A Kansas judge has ruled that lawmakers cannot ban telemedicine abortion, the first ruling since voters rejected the Value Them Both amendment, which would have removed abortion as a ‘right’ within the state constitution.
The Kansas City Star reported that Shawnee County District Court Judge Teresa Watson approved an injunction blocking enforcement of a law prohibiting telemedicine abortion the day before Thanksgiving.

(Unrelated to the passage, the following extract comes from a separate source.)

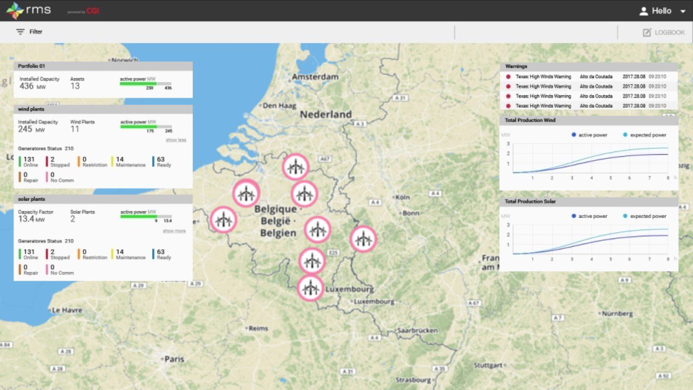Open the Filter menu

click(29, 32)
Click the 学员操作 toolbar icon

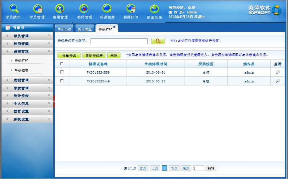[13, 9]

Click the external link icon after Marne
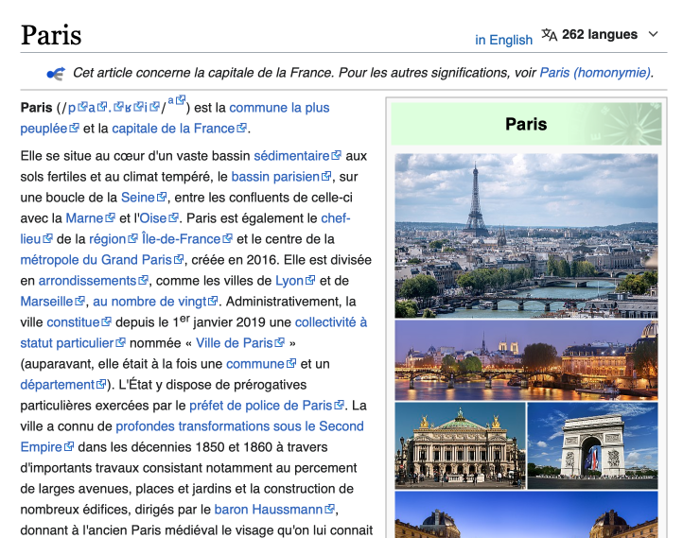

Nancy Northup, president and CEO of the Center for Reproductive Rights, celebrated the ruling in a statement.
“This decision will further open up abortion care in Kansas at a time it’s urgently needed,” she said. “In this post-Roe world, telemedicine can make the difference in being able to receive abortion care or not. Today’s decision paves the way for Kansas abortion clinics to expand services to women in remote, underserved areas of Kansas.”
The law was originally passed in 2011, and was immediately challenged by the Center for Reproductive Rights, as well as the Wichita-based abortion facility Trust Women. Under the law, abortionists were required to be in the same room as abortion-seeking women when prescribing abortion pills.
Though the abortion industry paints the abortion pill regimen as harmless, there are actually serious risks involved, especially under the “no-test” abortion pill protocol promoted by abortionists such as Daniel Grossman. Under this protocol, there are no blood tests or ultrasound performed, making it exceedingly difficult to accurately determine gestational age, diagnose an extrauterine, or determine potential contraindications to the abortion pill.
On its own, the abortion pill has been shown to be four times more dangerous than first-trimester surgical abortion. But the risks are even higher when the pill is taken past 10 weeks; in the United Kingdom, for example, two women, along with a 28-week preborn child, were killed after taking the abortion pills past the 10 week mark. An NHS e-mail said numerous other women had serious complications.
Additionally, telemedicine abortion opens up women to coercion and abuse. It is not possible, through a mere short video conference, to determine whether a woman is being forced into an abortion or if she is requesting the pills of her own volition.
Watson’s ruling has the potential to harm women, and primarily benefits the abortion industry.